Saturated pool boiling heat transfer from vertically oriented silicon surfaces modified with foam-like hexagonal boron nitride nanomaterials

• Foam-modified surfaces demonstrated 2.9–3.5× enhancement in CHF compared to control.
• Adhesion layer demonstrated an approximate 2× decrease in CHF relative to the unmodified Si.
• Results indicate hierarchical h-BN nanomaterials have potential to enhance boiling performance.
• Improved adhesion methods are required to ascertain the maximum performance limits.

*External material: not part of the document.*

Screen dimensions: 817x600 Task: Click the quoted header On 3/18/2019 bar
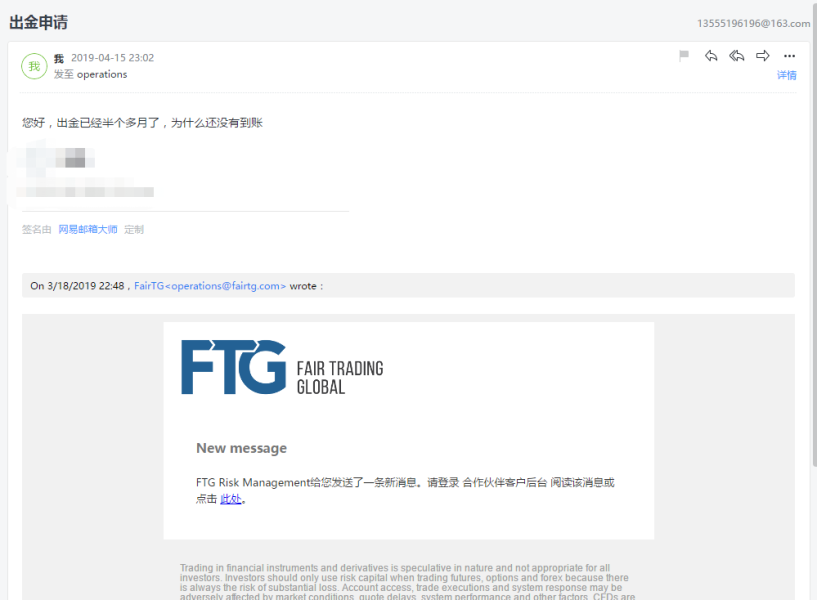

In this work, the ability of a foam-like hierarchical hexagonal boron nitride (h-BN) nanomaterial to act as a scalable surface modifier for improved pool boiling performance is investigated. The h-BN foam samples were grown using an atmospheric pressure chemical vapor deposition process onto the surfaces of open-cell nickel foam followed by selective etching. Saturated pool boiling experiments were conducted in degassed deionized water for unaltered silicon surfaces, silicon surfaces modified with planar or foam-like h-BN materials plus adhesion layer, and a silicon sample with only the adhesion layer present. Results from the unaltered silicon surface obtained in this study were found to be in excellent agreement with previous studies. For the planar h-BN control sample the observed critical heat flux (CHF) occurred at 24.2 ± 2.4 W/cm2 at wall superheat of 28.0 ± 2.1 K, a factor of three lower CHF than for the unaltered Si surface. CHF for h-BN foam samples occurred at 69.1 ± 6.9 W/cm2 at wall superheat of 25.0 ± 2.1 K and 87.9 ± 8.8 W/cm2 at wall superheat of 24.9 ± 2.1 K. These CHF results are comparable to the bare silicon values but significantly enhanced compared to the adhesion layer only and planar h-BN samples, thereby indicating foam-like h-BN nanomaterials have the potential to facilitate significant CHF enhancement but that means of integration is critical to determining overall performance. Comparison of boiling curves reveals the h-BN foam samples demonstrated higher heat transfer coefficient at moderate and high heat flux relative to bare silicon, with CHF being reached at ∼30% lower wall superheat.